Концерт прошел в Большом зале консерватории.

Пожалуй, впервые я поняла, как Образцова, оставаясь собой, сохраняя свою неповторимость, умеет оставить огромный зал наедине с музыкой. Люди слушали «Без солнца» с напряженными лицами. Музыка погружала в раздумье, заставляла всматриваться в собственное сердце, взывала к состраданию. Когда Образцова кончила петь, аплодисменты выдавали, скорее, смутные движения душ, разбуженной боли, неблагополучия. Успех «Без солнца» был не шумно-эффектен, а задумчиво-сокровенен, почти интимен. И с тем же чувством люди слушали «Любовь и жизнь женщины».

И лишь после песен Де Фальи зал привычно взорвался, воспламенился. Горячие сквозняки восхищения, обмен взглядами: «Какова!»

Вагнеровские песни на стихи Матильды Везендонк Образцова впервые вынесла на публику лишь в феврале 1980 года. Спела в двух версиях. С симфоническим оркестром Московской филармонии под управлением Альгиса Жюрайтиса. И несколько позже — с Важа Чачава. Она любит такие «дубли».

Июнь 1978 года

Образцова сказала, что Георгий Васильевич Свиридов приглашен выступить с авторским концертом. И они начинают готовиться с завтрашнего же дня. Действительно, назавтра композитор прислал за ней машину и она поехала к нему за город, захватив Важа и меня. Через полчаса мы входили в дачную калитку, а с крыльца навстречу уже шел Георгий Васильевич.

Потом они работали вместе целую неделю…

Сбывалось то, о чем я мечтала когда-то в декабре. Та единственная репетиция, которую я наблюдала, счастливо получала продолжение.

Важа обычно сидел в сторонке на диване, раскрыв ноты, и слушал с такой силой сосредоточения, что его лицо становилось искаженным, некрасивым.

В открытые настежь двери тек теплый запах леса.

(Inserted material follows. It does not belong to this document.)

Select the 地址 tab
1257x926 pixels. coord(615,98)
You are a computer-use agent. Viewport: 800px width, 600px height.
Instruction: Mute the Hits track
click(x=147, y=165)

На веранде, на столе закипал самовар. На капустном листе с жемчужной каплей росы вкусно желтело деревенское масло; на тарелке лежала голова сыра.

В этом доме во всем отзывалась натура хозяина. Даже в хлебосольстве.

Свиридов и Образцова повторяли то, что было выучено когда-то. Но как повторяли!

К тому, что он, творец, слышал в своей музыке, она добавляла себя, изумляя его веселой, непостижимой тайной своего таланта.